Berlin criteria for ARDS: acute onset, bilateral opacities not fully explained by effusions/atelectasis, no cardiogenic cause (PCWP <18 or no clinical evidence of left atrial hypertension), and PaO2/FiO2 <300. Treatment is low-tidal-volume ventilation (6 mL/kg ideal body weight) with PEEP, prone positioning for severe ARDS, and treating the underlying cause.

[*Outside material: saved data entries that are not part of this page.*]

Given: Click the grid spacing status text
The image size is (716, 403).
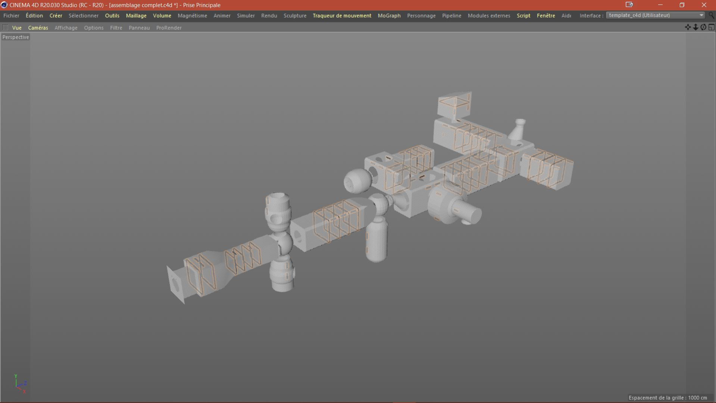Looking at the screenshot, I should 667,398.
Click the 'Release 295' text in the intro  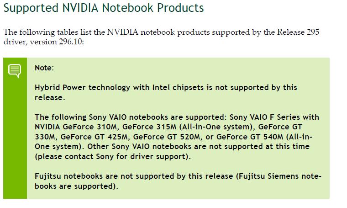click(298, 32)
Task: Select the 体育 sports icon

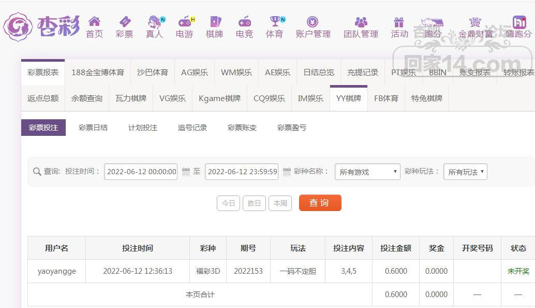Action: (274, 27)
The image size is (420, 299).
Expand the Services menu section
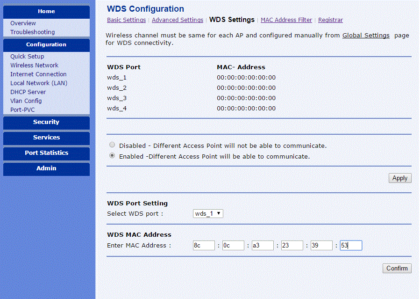coord(46,138)
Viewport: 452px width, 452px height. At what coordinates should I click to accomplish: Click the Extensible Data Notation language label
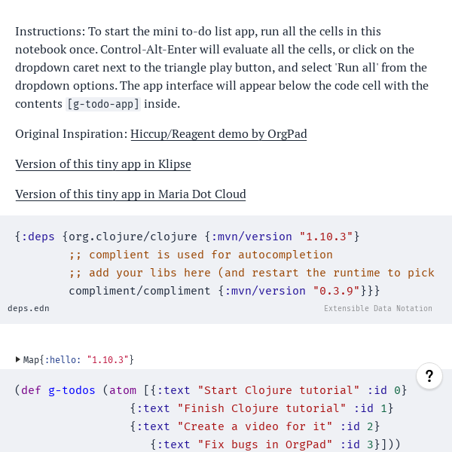coord(378,308)
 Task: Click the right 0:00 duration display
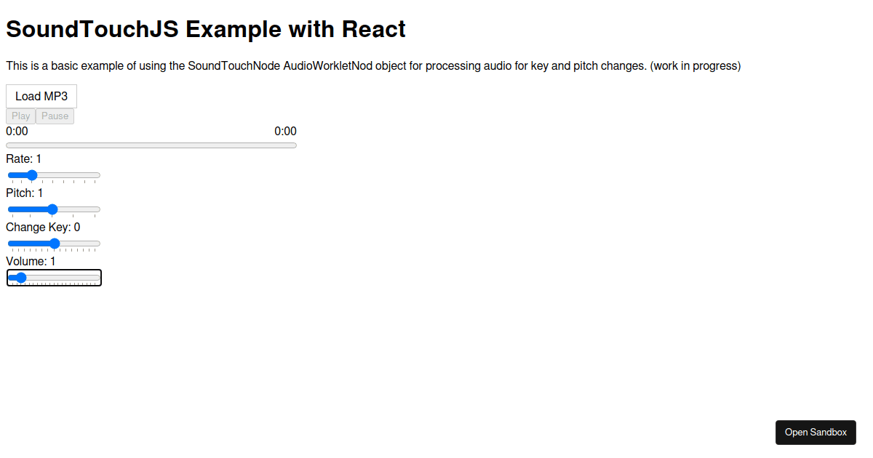tap(285, 131)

Pearl: pancreatitis-induced ARDS results from systemic cytokine release damaging the alveolocapillary barrier — not from circulating pancreatic enzymes directly.
**Why each option:**
**A.** Correct. ARDS in severe pancreatitis results from systemic inflammatory cytokines damaging the alveolocapillary membrane, producing non-cardiogenic protein-rich pulmonary edema.
**B.** Surfactant production is DECREASED in ARDS due to type II pneumocyte injury, not increased; reduced surfactant contributes to atelectasis and hypoxia.
**C.** Pulmonary embolism (e.g., from DVT) is a possibility, but bilateral diffuse infiltrates with a clear inflammatory precipitant favor ARDS over embolic obstruction.
**D.** Bronchial mucosal inflammation describes bronchitis/asthma — not the alveolar-level membrane injury that causes ARDS.